Privacy getting taken for a ride

It’s as if they can read your mind: Before customers even ask to be picked up, apps let Uber or Lyft know you’ll need them.

That’s because personal data housed in smart phones tell ride-sharing companies when and where their customers most frequently need rides.

It’s innovated the car-service industry, critics say, at the expense of users’ privacy.

“The stories range from tracking customers in real time and stalking reporters, to data breaches where hackers obtained account records of thousands of TNC (transportation network company) users and offered them for sale on dark websites visited by criminals,” Assemblyman Ed Chau, D-Monterey Park, told the Assembly Utilities and Commerce Committee hearing this week for his bill, AB 886.

Sponsored by the Consumer Federation of California, a non-profit consumer-rights advocacy group, Chau’s bill would set up privacy standards related to “personally identifiable data” that TNCs — like Uber or Lyft — would be required to follow. Those standards don’t exist now, Chau said.

But Chau’s measure stalled in the committee on a four-to-six vote amid a fierce lobbying fight. Chau was given permission to bring the bill back to the committee for another vote, which could be as early as next week.

Supporters of AB 886 said they would be willing to reexamine the scope of the bill’s definition of “personally identifiable data” in order to move it forward.

“I guess you could say, well, protecting some personal data is better than protecting none,” said Richard Holober, executive director of the Consumer Federation. “Right now none is protected. And I don’t believe the flawed argument that Internet-based companies should have greater freedom than the other businesses who collect and share data.”

This was just one of four TNC-related bills heard by the Assembly committee that day – all of the others were approved despite the rides-sharing industry’s opposition to one measure requiring random drug testing of drivers.

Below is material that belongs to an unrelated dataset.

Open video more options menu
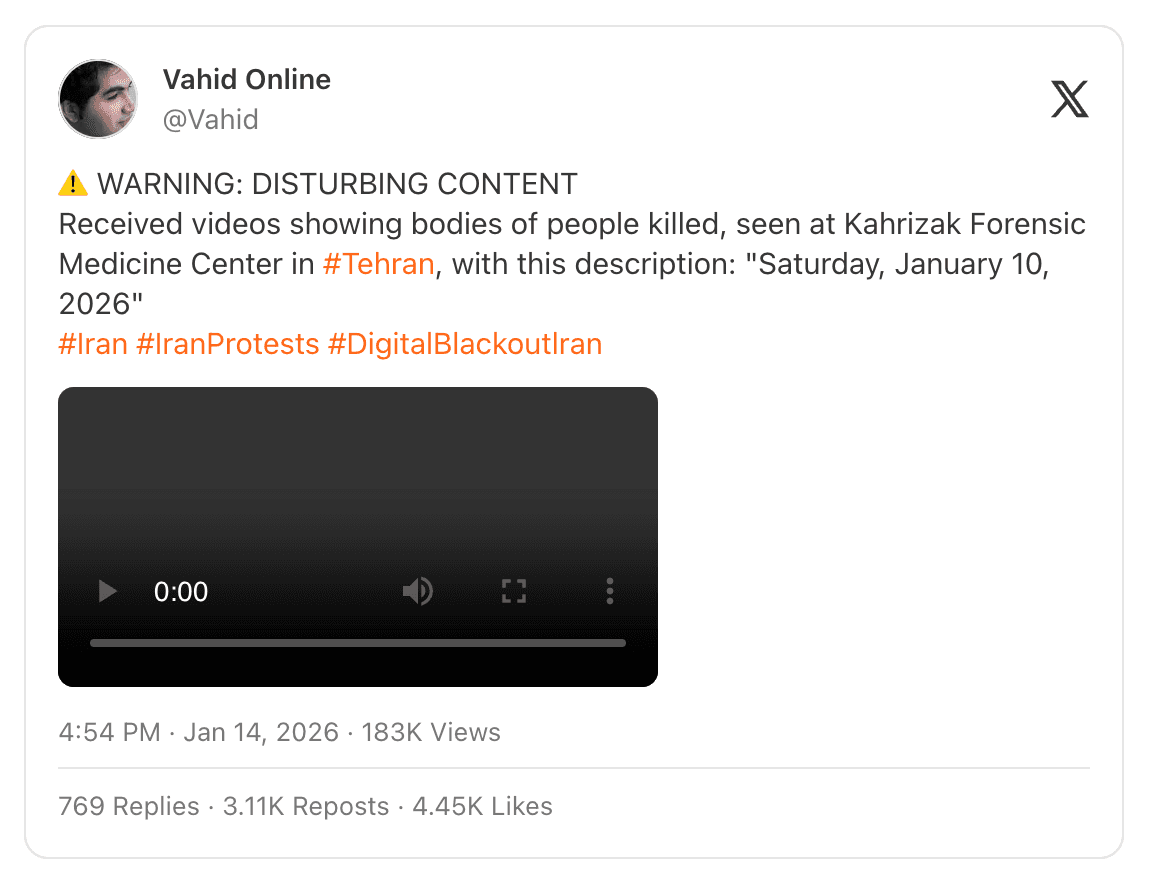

But even that bill, AB 24 by Assemblyman Adrin Nazarian, D-Sherman Oaks, is a watered-down version of its former self.

Last year, a similar Nazarian bill also included a requirement that drivers be subjected to Department of Justice criminal background checks – it died in the Transportation Committee.

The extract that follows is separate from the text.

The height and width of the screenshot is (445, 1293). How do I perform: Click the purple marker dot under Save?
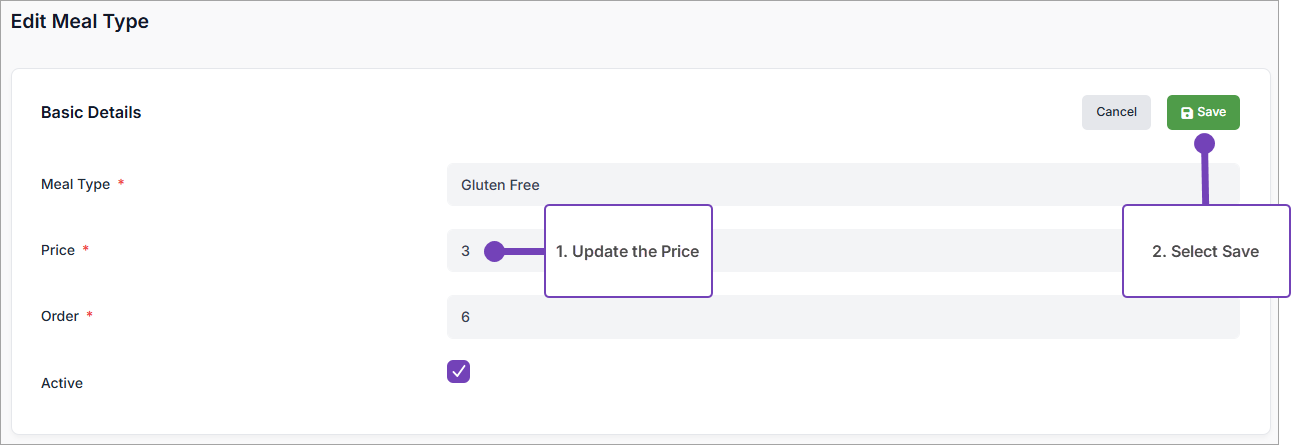click(1205, 143)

This time around, the author decided to amend that provision “in order to advance” the bill, Nazarian said at the hearing. Assemblyman Roger Hernandez, D-West Covina, who sits on the committee, said the Justice Department requirement is what made him “excited” about Nazarian’s bill and even asked whether the author would bring it back.

Hernandez said at the hearing, “This is a requirement already in place for all the others paid to drive people in California, why are we cutting corners for people who have cool apps? Is it because it’s hip?”

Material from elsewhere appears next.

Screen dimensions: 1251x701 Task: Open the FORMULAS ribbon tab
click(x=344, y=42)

Maybe. Or maybe it’s because regulating ride-sharing companies is new territory for lawmakers and the industry has a robust lobbying arm.

Advocates of TNC-driver background checks, random drug screenings and guidelines for how these companies’ use personal data are told their antiquated approach doesn’t match the industry’s innovation.

Assemblywoman Autumn Burk, D-Inglewood, who opposed Chau’s personal data privacy bill along with her Republican colleagues on the Utilities and Commerce Committee, argued many companies – not just those providing ride-sharing – use consumer data in a similar way in order to improve their services.

“I think we should treat a brick and mortar company as we would an Internet business, so that would be one of my concerns, that it’s just not fair,” she said.

And TNCs say AB 886’s restrictions on using personal data would put them out of business. Robert Callahan, a lobbyist for the Internet Association, which represents major ride-sharing companies, said Chau’s definition of “personally identifiable data” would render these apps illegal.

“With this extremely broad definition, something as simple as ‘this guy likes the Legislature,’ or ‘this person orders pizza regularly’ – that is not identifiable – would be subject to the exact same and merit the same protections under the law as something like a social security number,” Callahan said.

“At the end of the day, we read the bill as saying if our mobile apps are functioning we are in violation of the law and subject to significant penalties,” he said.

But the backers of Chau’s privacy bill said the core issue was consumer protection.

The Consumer Federation, which wrote AB 886, says these companies would still be able to predict consumer traffic in order to sustain their performance. According to Holober, the bill’s aim is to regulate companies that sell their knowledge of, for example, whether you like pizza to a company that sells pizza.

“Why would that be information the company needs to know?” Holober said, “They don’t, so that’s where we start crossing the line into using this data for marketing purposes.”
—
Ed’s Note: Updates Holober quotes, 8th and final grafs.